今日は3月11日でしたね。日本のニュースサイトを読みながら、6年前にここムンバイで津波のニュースを知った時のことを思い出していました。
ムンバイに来たのですが、チェンナイで見たとっても面白い映画のことを書いておかなかったので、遅ればせながらちょっとご紹介を。『Jolly LL.B2(法学士ジョリー2)』(『The State VS. Jolly LL.B』のタイトルもあり)です。2013年の『Jolly LL.B』の続編なのですが、監督は同じスバーシュ・カプールながら、主演俳優がアルシャド・ワールシーからアクシャイ・クマールに代わっています。最初の作品も結構ヒットしたのですが、さらなるヒットを目指して、今一番油が乗っている俳優と言えるアクシャイ・クマールに主演が変更になった模様です。主人公の名前も「ジャグディーシュ・ティヤーギー」から、「ジャグディーシュワル・ミシュラー」に変更。でも、いいかげんな駈けだし弁護士ジョリーが老獪な大物弁護士相手にトリッキーな法廷闘争を繰り広げる、というパターンは踏襲されています。

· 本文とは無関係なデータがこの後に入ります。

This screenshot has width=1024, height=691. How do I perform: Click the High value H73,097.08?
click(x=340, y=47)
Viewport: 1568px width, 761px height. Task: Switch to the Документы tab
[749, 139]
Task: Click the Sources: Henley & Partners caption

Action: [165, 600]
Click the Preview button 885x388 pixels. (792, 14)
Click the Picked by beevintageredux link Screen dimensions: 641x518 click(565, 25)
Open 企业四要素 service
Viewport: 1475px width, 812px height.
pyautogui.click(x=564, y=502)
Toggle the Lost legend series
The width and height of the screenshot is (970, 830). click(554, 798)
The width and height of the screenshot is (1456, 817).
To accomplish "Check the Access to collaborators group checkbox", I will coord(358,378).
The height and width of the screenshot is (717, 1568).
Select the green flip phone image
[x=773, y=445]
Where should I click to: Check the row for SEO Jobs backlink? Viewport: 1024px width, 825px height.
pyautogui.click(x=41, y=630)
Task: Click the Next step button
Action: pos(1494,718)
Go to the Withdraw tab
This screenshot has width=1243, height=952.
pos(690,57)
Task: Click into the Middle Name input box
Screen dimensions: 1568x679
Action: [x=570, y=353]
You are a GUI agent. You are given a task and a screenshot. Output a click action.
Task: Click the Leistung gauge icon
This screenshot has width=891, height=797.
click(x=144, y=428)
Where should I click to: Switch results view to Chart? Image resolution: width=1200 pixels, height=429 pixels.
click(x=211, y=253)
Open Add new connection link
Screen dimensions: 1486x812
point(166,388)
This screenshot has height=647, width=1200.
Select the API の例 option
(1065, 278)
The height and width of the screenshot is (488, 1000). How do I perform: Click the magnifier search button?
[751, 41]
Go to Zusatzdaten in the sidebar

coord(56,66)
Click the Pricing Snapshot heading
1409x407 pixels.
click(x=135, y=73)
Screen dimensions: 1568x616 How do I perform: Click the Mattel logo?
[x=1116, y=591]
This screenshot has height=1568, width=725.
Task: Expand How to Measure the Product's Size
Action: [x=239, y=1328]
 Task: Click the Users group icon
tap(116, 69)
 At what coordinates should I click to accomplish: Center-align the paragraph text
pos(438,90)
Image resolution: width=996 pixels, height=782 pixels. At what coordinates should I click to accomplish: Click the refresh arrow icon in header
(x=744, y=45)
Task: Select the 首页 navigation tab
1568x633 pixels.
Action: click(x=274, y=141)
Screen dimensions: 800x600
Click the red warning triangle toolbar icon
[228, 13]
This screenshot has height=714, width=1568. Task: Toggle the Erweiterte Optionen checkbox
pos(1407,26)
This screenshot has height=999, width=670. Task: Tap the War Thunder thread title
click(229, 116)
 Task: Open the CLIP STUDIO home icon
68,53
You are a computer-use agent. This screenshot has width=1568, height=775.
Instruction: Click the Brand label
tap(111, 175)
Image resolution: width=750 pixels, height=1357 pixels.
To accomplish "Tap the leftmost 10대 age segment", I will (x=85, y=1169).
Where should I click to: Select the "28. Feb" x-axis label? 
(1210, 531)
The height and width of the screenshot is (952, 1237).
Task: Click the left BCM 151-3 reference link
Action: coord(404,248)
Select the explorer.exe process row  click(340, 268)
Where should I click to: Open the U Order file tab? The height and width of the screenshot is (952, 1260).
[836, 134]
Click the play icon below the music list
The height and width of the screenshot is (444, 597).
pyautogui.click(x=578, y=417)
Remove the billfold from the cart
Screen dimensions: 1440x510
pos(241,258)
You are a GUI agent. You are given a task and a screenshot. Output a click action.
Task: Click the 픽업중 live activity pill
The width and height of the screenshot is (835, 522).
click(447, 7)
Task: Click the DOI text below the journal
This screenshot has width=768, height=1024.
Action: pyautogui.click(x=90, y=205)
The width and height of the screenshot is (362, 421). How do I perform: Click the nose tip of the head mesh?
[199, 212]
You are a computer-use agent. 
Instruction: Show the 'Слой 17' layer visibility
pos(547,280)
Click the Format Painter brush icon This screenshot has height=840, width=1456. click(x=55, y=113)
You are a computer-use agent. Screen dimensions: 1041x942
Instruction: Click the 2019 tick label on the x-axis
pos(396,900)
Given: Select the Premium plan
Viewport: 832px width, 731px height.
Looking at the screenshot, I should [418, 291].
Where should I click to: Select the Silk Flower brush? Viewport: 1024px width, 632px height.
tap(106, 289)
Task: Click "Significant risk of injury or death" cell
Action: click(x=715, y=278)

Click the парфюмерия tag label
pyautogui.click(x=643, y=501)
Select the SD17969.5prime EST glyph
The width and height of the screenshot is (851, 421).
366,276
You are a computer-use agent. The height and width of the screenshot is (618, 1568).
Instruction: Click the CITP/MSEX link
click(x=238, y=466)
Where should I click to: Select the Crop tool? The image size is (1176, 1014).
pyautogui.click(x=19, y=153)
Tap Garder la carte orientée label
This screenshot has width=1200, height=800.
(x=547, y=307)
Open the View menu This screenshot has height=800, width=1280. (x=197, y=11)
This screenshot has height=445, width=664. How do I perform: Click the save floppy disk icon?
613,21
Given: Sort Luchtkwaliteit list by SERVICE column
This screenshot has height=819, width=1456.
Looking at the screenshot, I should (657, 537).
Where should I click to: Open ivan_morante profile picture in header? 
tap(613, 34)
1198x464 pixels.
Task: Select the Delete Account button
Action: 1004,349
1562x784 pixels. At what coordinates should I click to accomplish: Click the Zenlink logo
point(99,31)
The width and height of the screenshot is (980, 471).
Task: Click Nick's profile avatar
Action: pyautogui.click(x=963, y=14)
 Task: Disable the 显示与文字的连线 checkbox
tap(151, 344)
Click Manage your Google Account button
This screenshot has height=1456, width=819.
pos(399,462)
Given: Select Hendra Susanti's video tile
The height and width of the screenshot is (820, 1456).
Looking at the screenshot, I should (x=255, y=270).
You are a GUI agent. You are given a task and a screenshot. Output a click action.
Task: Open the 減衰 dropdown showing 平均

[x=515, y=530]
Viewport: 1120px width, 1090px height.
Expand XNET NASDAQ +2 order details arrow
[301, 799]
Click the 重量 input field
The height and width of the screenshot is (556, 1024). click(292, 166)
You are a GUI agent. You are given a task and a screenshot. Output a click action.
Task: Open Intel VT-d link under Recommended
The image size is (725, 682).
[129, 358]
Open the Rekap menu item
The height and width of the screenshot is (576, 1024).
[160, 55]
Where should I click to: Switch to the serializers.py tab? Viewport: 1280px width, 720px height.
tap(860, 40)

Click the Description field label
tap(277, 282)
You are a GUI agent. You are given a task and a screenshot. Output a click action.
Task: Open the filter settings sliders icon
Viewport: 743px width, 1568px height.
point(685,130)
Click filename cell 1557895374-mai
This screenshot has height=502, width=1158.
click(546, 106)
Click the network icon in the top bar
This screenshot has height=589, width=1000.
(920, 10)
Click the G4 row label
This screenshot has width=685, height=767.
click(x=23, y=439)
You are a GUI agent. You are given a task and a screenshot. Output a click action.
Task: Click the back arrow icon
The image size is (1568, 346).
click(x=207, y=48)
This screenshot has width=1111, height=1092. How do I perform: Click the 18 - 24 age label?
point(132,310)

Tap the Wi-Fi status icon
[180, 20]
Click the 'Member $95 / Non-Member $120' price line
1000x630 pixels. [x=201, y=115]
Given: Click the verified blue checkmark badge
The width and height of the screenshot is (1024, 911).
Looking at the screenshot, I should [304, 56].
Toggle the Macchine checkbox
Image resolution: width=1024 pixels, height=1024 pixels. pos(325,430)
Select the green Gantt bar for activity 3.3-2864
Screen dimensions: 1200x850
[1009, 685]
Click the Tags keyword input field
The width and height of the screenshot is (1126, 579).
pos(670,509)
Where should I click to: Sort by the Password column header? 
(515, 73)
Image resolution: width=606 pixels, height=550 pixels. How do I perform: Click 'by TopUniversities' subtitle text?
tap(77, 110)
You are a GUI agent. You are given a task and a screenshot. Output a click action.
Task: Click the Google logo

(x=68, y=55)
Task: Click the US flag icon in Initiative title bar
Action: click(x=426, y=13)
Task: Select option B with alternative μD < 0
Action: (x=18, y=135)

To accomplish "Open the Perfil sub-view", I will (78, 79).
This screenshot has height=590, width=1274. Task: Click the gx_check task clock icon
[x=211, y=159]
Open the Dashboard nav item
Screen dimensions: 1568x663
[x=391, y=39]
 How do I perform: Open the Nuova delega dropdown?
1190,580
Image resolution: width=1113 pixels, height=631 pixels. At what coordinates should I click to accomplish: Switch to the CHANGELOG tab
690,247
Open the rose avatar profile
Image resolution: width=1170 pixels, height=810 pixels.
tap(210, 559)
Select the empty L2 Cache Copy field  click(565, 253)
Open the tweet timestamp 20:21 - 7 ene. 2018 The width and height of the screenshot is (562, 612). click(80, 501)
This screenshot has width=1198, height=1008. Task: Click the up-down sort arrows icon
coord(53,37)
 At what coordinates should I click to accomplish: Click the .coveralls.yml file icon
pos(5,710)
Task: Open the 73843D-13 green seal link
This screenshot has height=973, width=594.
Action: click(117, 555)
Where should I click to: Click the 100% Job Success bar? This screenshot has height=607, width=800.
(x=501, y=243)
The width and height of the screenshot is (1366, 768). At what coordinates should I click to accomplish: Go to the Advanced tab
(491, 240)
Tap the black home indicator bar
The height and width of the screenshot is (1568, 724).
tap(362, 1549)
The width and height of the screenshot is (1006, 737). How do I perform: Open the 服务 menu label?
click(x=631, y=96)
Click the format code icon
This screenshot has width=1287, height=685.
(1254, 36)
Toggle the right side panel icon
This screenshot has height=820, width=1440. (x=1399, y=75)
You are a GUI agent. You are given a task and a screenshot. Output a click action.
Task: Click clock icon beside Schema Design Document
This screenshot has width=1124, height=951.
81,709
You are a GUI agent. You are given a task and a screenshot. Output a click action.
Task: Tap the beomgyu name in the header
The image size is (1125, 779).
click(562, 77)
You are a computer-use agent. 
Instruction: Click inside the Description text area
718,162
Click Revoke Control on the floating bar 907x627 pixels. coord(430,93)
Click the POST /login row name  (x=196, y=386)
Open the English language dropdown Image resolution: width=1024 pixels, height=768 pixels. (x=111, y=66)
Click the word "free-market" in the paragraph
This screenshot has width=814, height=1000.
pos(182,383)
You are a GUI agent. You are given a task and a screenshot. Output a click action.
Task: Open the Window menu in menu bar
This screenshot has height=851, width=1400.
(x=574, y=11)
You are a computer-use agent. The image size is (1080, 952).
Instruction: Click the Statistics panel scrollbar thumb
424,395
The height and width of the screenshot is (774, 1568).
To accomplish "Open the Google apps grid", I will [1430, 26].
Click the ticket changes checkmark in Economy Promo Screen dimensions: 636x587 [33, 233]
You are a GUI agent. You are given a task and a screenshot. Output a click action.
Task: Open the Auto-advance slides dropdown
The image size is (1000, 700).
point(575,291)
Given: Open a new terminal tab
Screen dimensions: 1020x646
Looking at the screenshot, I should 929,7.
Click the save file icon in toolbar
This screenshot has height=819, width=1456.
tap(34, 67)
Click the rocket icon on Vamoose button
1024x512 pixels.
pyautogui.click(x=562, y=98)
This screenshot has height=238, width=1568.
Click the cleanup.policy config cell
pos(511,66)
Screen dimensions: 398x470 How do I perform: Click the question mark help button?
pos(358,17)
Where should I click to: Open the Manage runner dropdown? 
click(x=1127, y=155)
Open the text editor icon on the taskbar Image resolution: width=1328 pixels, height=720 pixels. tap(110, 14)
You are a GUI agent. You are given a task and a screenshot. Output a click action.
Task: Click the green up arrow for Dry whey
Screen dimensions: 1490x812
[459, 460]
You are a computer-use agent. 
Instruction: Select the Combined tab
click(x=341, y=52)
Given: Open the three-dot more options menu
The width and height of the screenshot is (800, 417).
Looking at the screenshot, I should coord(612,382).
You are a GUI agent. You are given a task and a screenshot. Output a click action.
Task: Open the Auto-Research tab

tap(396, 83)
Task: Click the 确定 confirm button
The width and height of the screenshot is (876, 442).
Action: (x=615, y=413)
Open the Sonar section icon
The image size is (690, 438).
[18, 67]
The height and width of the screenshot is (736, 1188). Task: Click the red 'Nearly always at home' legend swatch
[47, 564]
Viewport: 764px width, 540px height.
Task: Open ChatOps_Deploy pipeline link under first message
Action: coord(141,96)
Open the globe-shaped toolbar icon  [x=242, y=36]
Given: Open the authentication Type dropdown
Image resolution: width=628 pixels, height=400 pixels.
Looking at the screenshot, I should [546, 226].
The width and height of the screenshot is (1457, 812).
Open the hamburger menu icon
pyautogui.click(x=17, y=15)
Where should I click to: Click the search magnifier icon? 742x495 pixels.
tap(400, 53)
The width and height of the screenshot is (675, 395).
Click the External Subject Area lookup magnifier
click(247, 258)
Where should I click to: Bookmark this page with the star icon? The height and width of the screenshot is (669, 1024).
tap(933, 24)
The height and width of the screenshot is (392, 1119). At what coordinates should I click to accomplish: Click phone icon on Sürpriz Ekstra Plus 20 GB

愛称ジョリーことジャグディーシュワル・ミシュラー(アクシャイ・クマール)はラクノウの弁護士のタマゴ。法学士の学位を取ったあと、父が事務助手として長年仕えていた超大物弁護士リズヴィーのもとで、やはり助手として働いています。美しい妻プシュパー(フマー・クレイシー)と小学生の息子がいて、家庭生活は円満ですが、妻には頭が上がらない恐妻家でもあります。そんな彼の望みは、一人前の弁護士として独立して、事務所を構えることでした。相棒のビールバル(ラージーウ・グプター/『PK』の寺院警察署の警官役の人です)も後押ししてくれるのですが、何せお金がない。登録料(含む袖の下=ワイロ)だけでも莫大なお金がかかるのです。そんな時、新婚の夫をテロリストと間違えられ、警官との撃ち合いで亡くしたヘナー(サヤーニー・グプター)が、何とかリズヴィー弁護士に夫の無実を証明してもらいたい、取り次いでほしい、と言ってきます。「でも、リズヴィー先生に引き受けてもらっても弁護料が高いよ。少なくとも20万ルピーは必要だな」と言うと、ヘナーは何とかする、と言うではありませんか。ジョリーはつい魔が差して、「先生が引き受けて下さるそうだ。ついては20万ルピーをまず渡してほしい」とヘナーに言い、彼女が持って来たお金で弁護士登録をしてしまいます。「弁護士になれば、その信用で借金もできるし、彼女にはすぐお金を返すさ」と言っていたジョリーでしたが、その前にヘナーにネコババがバレて、お金をだまし取られて絶望したヘナーは自殺してしまいます...。
その後、ジョリー自身がヘナーの夫の名誉回復に動くのですが、この後半が素晴らしい見せ場の連続となっています。警察側が雇ったラクナウでトップクラスの凄腕弁護士プラモード・マートゥル(アンヌー・カプール)と、よき家庭人で、近づく娘の結婚式ばかりが気になる裁判官スンダルラール・トリパーティー(ソゥラブ・シュクラー)に対し、ジョリーが、亡きヘナーの夫イクバール・カーシム(マーナヴ・カゥル)にかけられたテロリスト嫌疑は名前が似ていることを利用した警察の陰謀だったことを証明していくのです。ただ、それが一筋縄ではいかず、荒波に翻弄されるようなストーリー展開になっているのが、見る者を画面に引きつけて放しません。すっとぼけたトリパーティー判事がお話を意外な展開に持ち込んだり、ジョリー有利!と観客が安心していたらどんでん返しがあったりと、もう一度じっくり見直したいぐらい面白かったです。予告編はこちらです。
Jolly LLB 2 | Official International Trailer | Now Playing in Cinemas
アクシャイ・クマールは昨年もヒットを連発しましたが、今年もこの『ジョリーLL.B 2』がすでに200カロール(20億ルピー)近くを稼ぎ、絶好調を見せつけました。冒頭には、日本でも報道されたインドの受験戦争を揶揄するシーンを入れたりと、脚本も担当するスバーシュ・カプール監督の腕は相当なもの。日本での公開は、こういう法廷闘争作品は難しいかも知れませんが、以前のアクシャイ・クマール主演作『Special 26』(2013)などと共に、映画祭や特集上映でぜひ日本の皆さんにも見てもらいたい作品です。